SUPPLIED INFORMATION below:

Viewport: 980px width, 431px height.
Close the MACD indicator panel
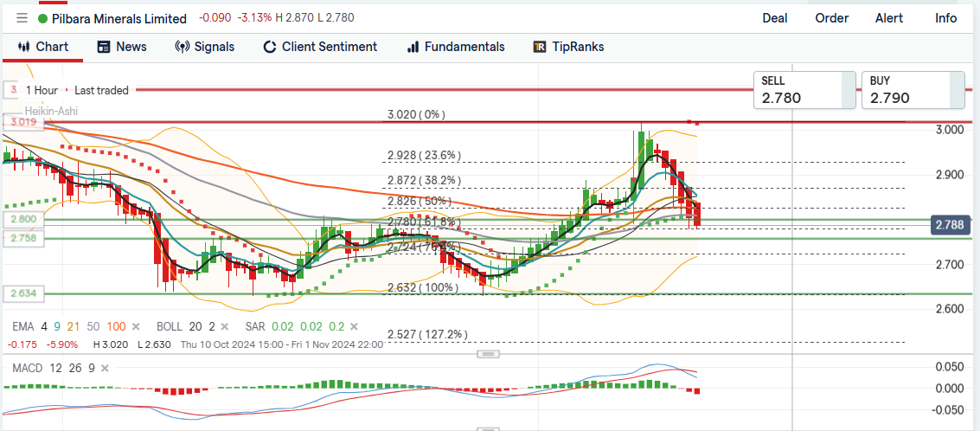click(106, 368)
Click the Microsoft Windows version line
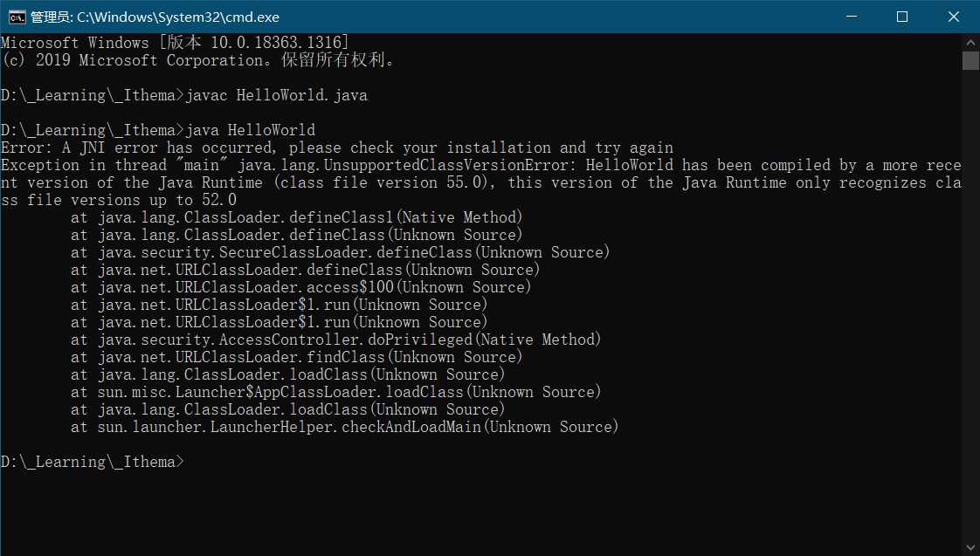980x556 pixels. [175, 43]
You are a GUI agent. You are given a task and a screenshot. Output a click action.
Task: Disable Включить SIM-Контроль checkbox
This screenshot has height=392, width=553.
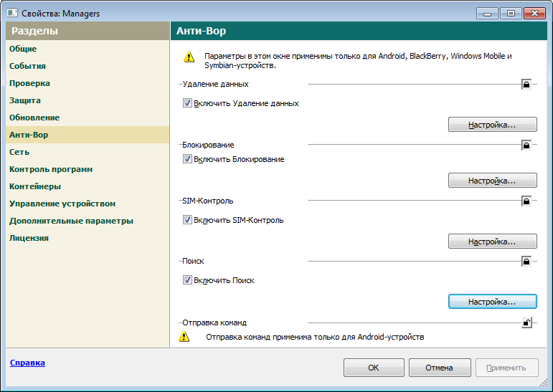click(188, 220)
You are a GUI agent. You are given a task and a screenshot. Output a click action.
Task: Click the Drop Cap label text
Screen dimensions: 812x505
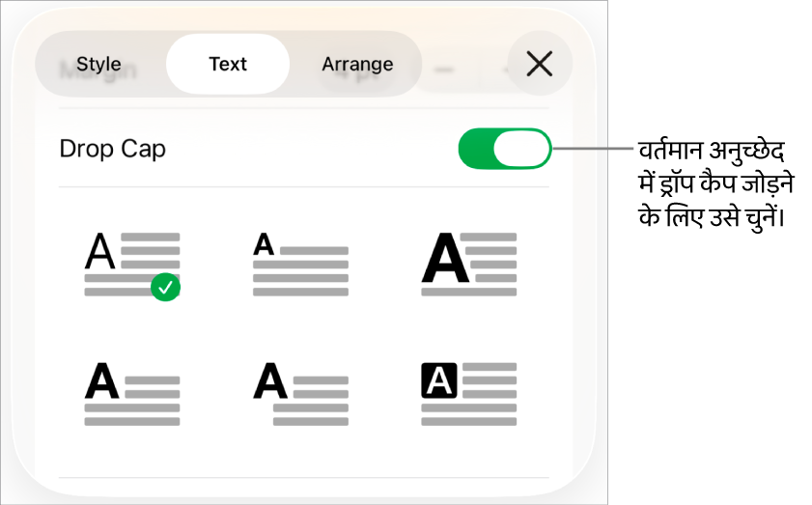click(x=113, y=150)
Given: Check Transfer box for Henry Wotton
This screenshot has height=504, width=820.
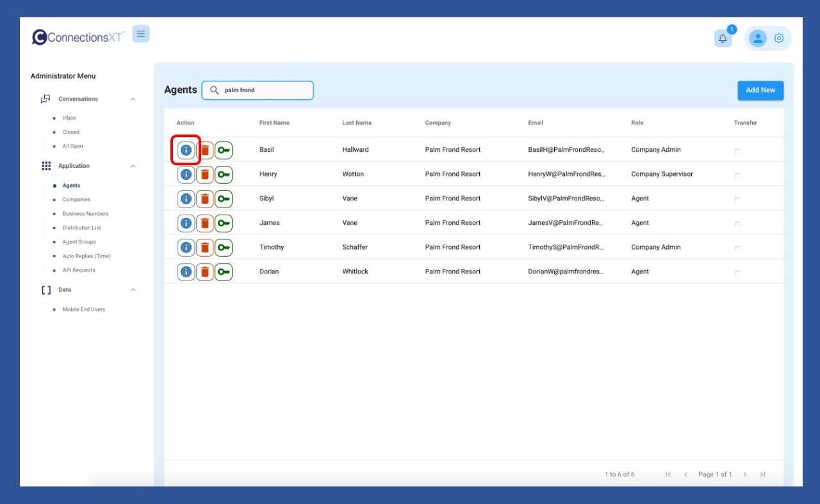Looking at the screenshot, I should (x=737, y=175).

End of SUPPLIED INFORMATION.

#### WHAT IS NEEDED
The expected result is the data above in exact form, free of pictures.

#### EXPECTED OUTPUT
Viewport: 980px width, 431px height.
Close the MACD indicator panel
click(106, 368)
Click the Microsoft Windows version line
980x556 pixels. [175, 43]
You are a GUI agent. You are given a task and a screenshot. Output a click action.
Task: Disable Включить SIM-Контроль checkbox
This screenshot has height=392, width=553.
click(188, 220)
You are a GUI agent. You are given a task and a screenshot. Output a click action.
Task: Click the Drop Cap label text
Screen dimensions: 812x505
click(x=113, y=150)
Given: Check Transfer box for Henry Wotton
This screenshot has height=504, width=820.
Looking at the screenshot, I should (x=737, y=175).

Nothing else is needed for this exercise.